┌────────

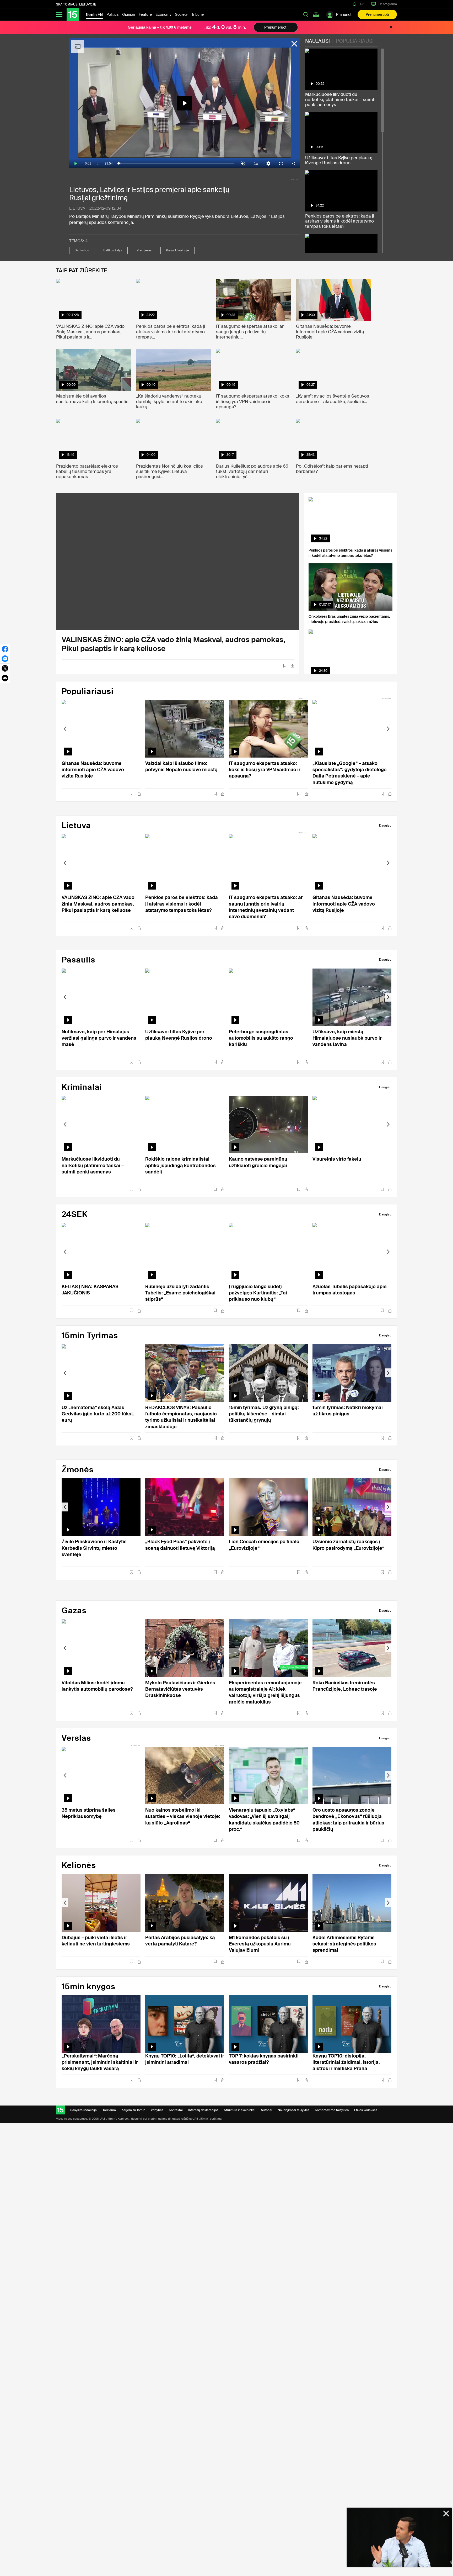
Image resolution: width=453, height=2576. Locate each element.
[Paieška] (305, 14)
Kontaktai (176, 2110)
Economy (163, 14)
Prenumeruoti (377, 14)
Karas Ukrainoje (177, 250)
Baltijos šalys (112, 250)
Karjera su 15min (133, 2110)
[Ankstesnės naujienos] (65, 728)
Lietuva (77, 208)
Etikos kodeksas (365, 2110)
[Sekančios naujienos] (388, 728)
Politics (112, 14)
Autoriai (266, 2110)
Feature (145, 14)
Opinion (128, 14)
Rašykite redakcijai (84, 2110)
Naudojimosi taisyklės (293, 2110)
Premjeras (144, 250)
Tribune (197, 14)
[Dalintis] (292, 666)
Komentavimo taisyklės (332, 2110)
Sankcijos (82, 250)
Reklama (109, 2110)
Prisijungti (344, 14)
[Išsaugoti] (284, 666)
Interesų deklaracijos (203, 2110)
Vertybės (157, 2110)
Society (181, 14)
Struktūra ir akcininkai (239, 2110)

└────────

• [Requirement]:
In the records, find every line that has the string "naujienos" and copy it.

• [Response]:
[Ankstesnės naujienos] (65, 728)
[Sekančios naujienos] (388, 728)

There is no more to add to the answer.